# Every boy needs a Mech!



## Raindance (26/12/16)

Hi!

Long weekends pose me a problem, especially when my "To dad, from dad" xmass vapemail is only arriving the day after. So I decided to build a mechanical mod, an idea that has been brewing in my mind for some time now.

Had ordered a 510 connection from Slowtech many moons ago and eventually got my backside in gear actually take action on this pipe-dream, literally.

A picture speaks a thousand words so here goes:




The 510 thread cut short and positive connection removed for a direct to battery connection to the atty.


Pom insulator in place to avoid casing to battery shorts.


Crimped together by fastening in a pipe fitting to shrink the brass "olive".


Not to shabby hey Nige! LOL.

Thinking on how to make the switch and battery access end. But first things first...

... its braai time!

Regards till part two.

Reactions: Like 4 | Winner 1


----------



## blujeenz (26/12/16)

Thats a good looking solution, waiting to see how you do the button end. 
You could probably "steam-punk" the heck out of it by pre-curving brass watch gears and soldering them on the outside.

Reactions: Like 3


----------



## boxerulez (26/12/16)

My eyes are glued on this thread. Subbed and thanks for the detailed writeup thus far @Raindance

Sent from my Serpent Minikin

Reactions: Thanks 1


----------



## Raindance (26/12/16)

To hot to stand in front of a fire so decided to press on a bit.

Have an idea how to make the actual button so did some extra work. Almost there.


Using a straight coupling (12mm) opened up one of the fasteners and cut and slotted a threaded piece as retainer.


A little bit of solder to put the lot together and here it is with a turd peeping out of the hole...




Nice size I think, stealthy.

* [Set exercise A]: List the distinct usernames that head the posts in the mech mod forum thread.
* [Set exercise B]: Pick up the mech mod forum thread after its final line and write what comes next.

* [Data excerpts]:
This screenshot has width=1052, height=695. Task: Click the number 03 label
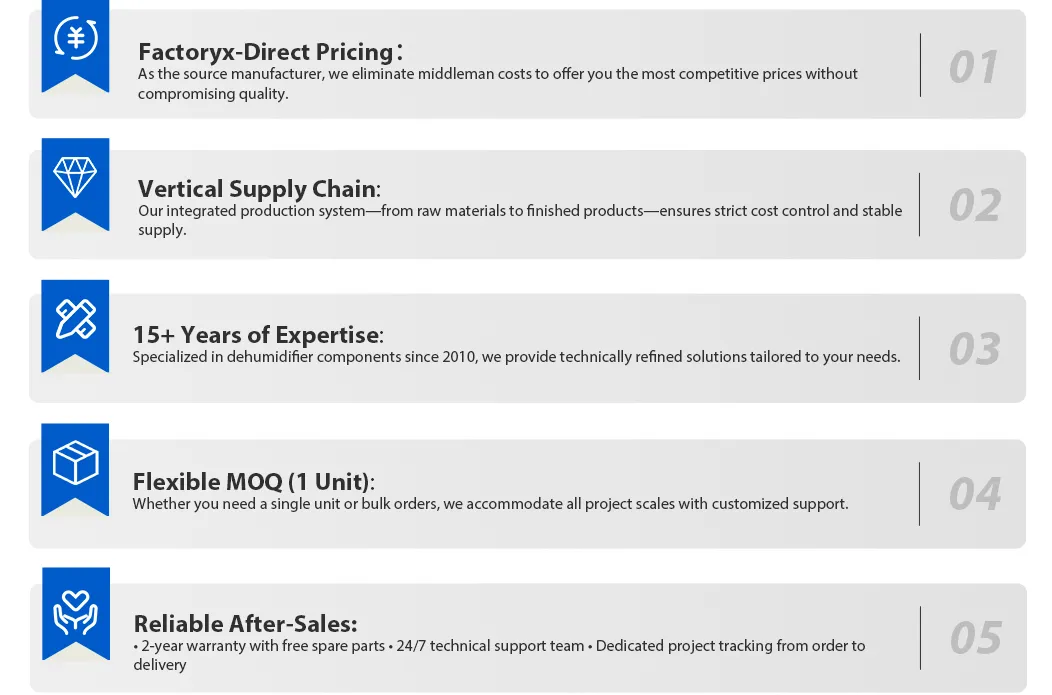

==

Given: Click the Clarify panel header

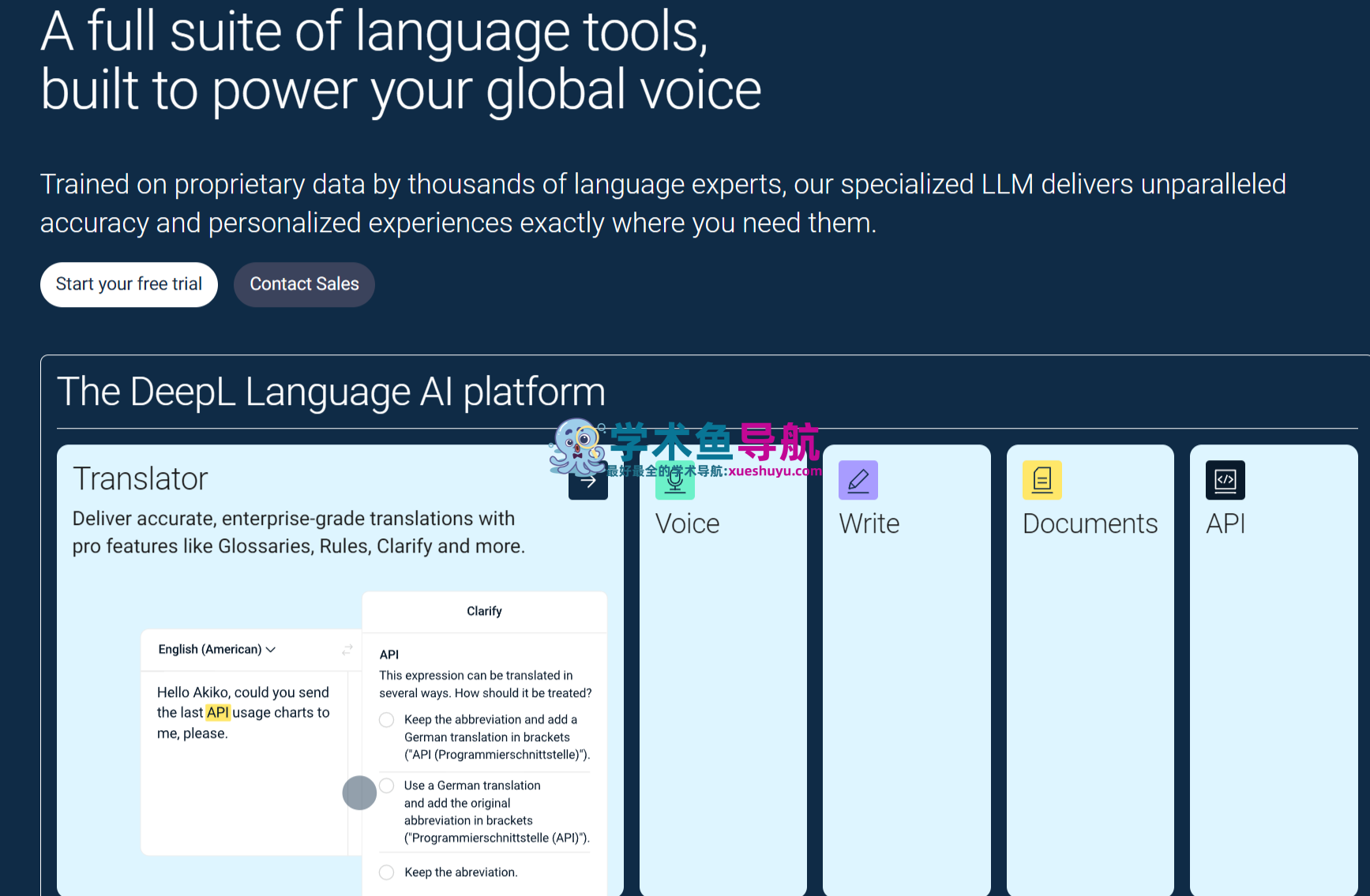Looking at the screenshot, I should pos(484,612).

* [Written answer A]: Raindance, blujeenz, boxerulez

* [Written answer B]:
Now just for the last pieces but would ideally need a lathe for the brass button and Pom spacer. Will hopefully get to that on Wednesday.

More later.

Regards

Reactions: Like 3 | Winner 3


----------



## Jp1905 (26/12/16)

Loving it,its a genius solution,and its authentic!


Sent from my iPhone using Tapatalk

Reactions: Thanks 1


----------



## Silver (26/12/16)

Wow @Raindance 
Well done!!

Reactions: Thanks 1


----------



## Raindance (26/12/16)

Think I will test it with a 0.15 ohm coil on a LG H2 battery... Only joking, that would be a pipe bomb. Currently running on a make shift contact (Testing my concept for a final solution) and a 1 ohm kanthal coil. Pulling 4 amps should be safe, no where comfortable with those risky builds yet. First time I used a mech and must say I am impressed. Now where can I buy a Reo?

Reactions: Like 2


----------



## Gazzacpt (26/12/16)

This is just awesome. Love the homebrew stuff. 

Sent from my SM-A510F using Tapatalk

Reactions: Agree 3 | Thanks 1


----------



## Raindance (28/12/16)

Did some work on a lathe to make the main button structure. All i still need are a plastic sleeve and two button magnets. Almost there!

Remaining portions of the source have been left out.